BEGIN Data supplied
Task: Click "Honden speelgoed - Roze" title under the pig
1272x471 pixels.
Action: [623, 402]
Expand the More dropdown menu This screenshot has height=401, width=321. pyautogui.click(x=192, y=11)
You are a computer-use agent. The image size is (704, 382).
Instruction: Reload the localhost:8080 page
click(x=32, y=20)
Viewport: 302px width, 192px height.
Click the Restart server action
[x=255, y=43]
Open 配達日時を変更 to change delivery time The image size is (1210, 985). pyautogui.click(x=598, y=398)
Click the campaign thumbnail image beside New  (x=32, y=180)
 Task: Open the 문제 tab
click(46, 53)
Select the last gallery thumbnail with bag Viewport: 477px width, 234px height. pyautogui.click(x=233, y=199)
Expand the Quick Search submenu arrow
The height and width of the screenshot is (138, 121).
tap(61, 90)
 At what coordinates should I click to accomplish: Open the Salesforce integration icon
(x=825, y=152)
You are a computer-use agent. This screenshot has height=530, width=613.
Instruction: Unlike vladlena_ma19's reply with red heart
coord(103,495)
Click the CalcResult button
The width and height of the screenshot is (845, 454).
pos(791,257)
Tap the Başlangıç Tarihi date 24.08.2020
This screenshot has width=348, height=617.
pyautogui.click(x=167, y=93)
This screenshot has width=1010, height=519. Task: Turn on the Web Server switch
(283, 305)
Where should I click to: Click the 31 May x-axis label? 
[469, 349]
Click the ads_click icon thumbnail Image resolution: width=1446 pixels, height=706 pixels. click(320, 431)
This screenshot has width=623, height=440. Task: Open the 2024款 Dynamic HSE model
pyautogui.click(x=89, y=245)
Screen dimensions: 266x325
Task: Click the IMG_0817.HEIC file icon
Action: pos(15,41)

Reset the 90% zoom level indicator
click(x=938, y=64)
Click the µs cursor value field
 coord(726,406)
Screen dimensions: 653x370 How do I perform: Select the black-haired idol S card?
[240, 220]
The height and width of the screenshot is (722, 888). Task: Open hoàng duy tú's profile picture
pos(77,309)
END Data supplied
=== Exercise instructions ===
Copy out each line of the records above that includes "thumbnail".

=== Reply ===
Click the campaign thumbnail image beside New  (x=32, y=180)
Select the last gallery thumbnail with bag Viewport: 477px width, 234px height. pyautogui.click(x=233, y=199)
Click the ads_click icon thumbnail Image resolution: width=1446 pixels, height=706 pixels. click(320, 431)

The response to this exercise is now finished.